Eurocamp Active - Road Cycling Diaries

Gearing up

Jim, Andy and I had arrived at the parc near Bourg d’Oisans the evening before, following a flight from Liverpool to Geneva and a drive into the mountains. We assumed the convoluted route from Geneva airport to the Grenoble motorway was a result of a 9-year-old sat nav unit, brought from England and switched on without Swiss maps. It was, but the significance of this was to be revealed on the way home as we copped a 28 Euro vignette for 2km on a Swiss motorway! The learning is: stay in France.

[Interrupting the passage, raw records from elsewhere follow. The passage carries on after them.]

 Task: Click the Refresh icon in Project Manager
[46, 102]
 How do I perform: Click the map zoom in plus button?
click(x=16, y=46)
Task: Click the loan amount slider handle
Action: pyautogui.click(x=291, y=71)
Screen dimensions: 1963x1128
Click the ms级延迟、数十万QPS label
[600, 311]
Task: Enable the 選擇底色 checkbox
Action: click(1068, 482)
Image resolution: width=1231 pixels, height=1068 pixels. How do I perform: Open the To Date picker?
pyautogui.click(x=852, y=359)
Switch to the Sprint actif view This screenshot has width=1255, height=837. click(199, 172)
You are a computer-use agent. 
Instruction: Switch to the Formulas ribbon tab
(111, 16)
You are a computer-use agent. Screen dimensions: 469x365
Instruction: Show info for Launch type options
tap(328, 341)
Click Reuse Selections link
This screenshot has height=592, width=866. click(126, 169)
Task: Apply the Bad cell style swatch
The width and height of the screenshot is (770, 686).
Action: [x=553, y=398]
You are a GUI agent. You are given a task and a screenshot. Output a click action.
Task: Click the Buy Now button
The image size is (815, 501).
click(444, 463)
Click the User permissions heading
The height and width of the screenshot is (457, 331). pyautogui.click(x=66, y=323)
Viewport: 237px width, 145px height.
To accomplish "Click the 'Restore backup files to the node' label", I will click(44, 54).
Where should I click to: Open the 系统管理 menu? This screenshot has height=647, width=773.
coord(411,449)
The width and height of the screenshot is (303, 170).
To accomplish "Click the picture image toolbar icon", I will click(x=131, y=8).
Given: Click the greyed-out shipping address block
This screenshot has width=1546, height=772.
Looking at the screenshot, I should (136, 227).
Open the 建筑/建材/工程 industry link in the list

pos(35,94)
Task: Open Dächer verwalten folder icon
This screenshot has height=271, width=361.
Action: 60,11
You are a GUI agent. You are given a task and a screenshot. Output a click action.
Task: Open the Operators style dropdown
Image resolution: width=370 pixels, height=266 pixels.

Our cycling friends Neil and Adrian had arrived the day before, and already completed an epic 103 mile ride with 4000m of ascent in 3 climbs. I once did the Manchester 100 but it only had 40m of uphill. My thing is mountain biking, which is like interval training, with 100m uphill, 100m downhill repeated over and over. Trepidation set in. We arrived at the campsite to find Neil and Adrian in full carb-loading mode. Fortunately they had catered for us and we loaded for the epic rides ahead.

The holiday home was basic, but comfortable and quiet at night. We arose to sunshine and a warming day. The first task was to collect the hire bikes*, which had been pre-ordered by Eurocamp from a small cycle hire outfit in Bourg d’Oisans. The bikes were branded with the shop logo but they looked OK and had good quality components and carbon frames. The brakes seemed very good – and we needed them. As it turned out, Jim needed more brakes than were fitted!

The shop mechanic set the bikes up and we trundled into town for breakfast before heading up Alpe d’Huez. The others seemed to think a croissant and a coffee was sufficient breakfast for 90 minutes uphill cycling. I demurred and bought a banana from the market stall (a great Saturday feature in Bourg d’Oisans).

Eurocamp Active - Road Cycling Diaries

Sitting comfortably?

From Bourg d’Oisans, Alpe d’Huez doesn't introduce itself, being straight up from the town. The scenery as the ascent progresses is impressive and the views down into the mist-covered valley from the corners does compensate for the abruptness of the eruption into the near vertical (actually it isn’t that bad - UK climbs are short and nasty, but this is long and beautiful). My legs were fine all the way up but my back and the bit I sit on were not. Probably to be expected on a hire bike and saddle that aren’t your own, and this one was a little too long for me.

When I arrived at the top, I was pleased to discover that the others had only been there for 5 minutes (or so they said). Alpe d’Huez looked like what it was - a ski resort in low season. We set off for the Col de Sarenne. The Col is wild, in contrast to the resort-feel of Alpe d’Huez. It is also high at just over 2000m, and I found the 200m above Alpe d’Huez hard from being at 70m near Manchester the day before. I had to lie down for the cramp to subside.

Eurocamp Active - Road Cycling Diaries

Back down to earth

It’s all worth it when you go down. It is a thrilling descent from the Col to the main road - the only limit to your speed is your courage and judgement. These do need to be balanced though as acrobatic skill may be required if they are not. Only Jim’s pride and a few wild flowers in the verge were hurt.

The hack back to Bourg along the main road was more pleasant than I expected thanks to good roads and considerate car drivers. Back in Bourg d’Oisans we had some lunch and I bought a cycling shirt. I think it has something about an Alpe on it...

Dinner in the campsite restaurant was very good, although later than we would have liked. I recommend booking the day before.

The next day was cooler but still dry and we set off to ascend the Col du Glandon. Where Alpe d’Huez is switchbacks, this is a 2-hour grind to the top with an infuriating section where you lose a whole 200m you have suffered for! Only the Alps can do this. The scenery is fabulous though.

Then, after a reviving bowl of soup in the cafe at the Col we made our way down. And do you go down! It was the first time I’ve overtaken cars and vans on a road bike. What a feeling that is – it’s a pity it only lasts for 15 minutes.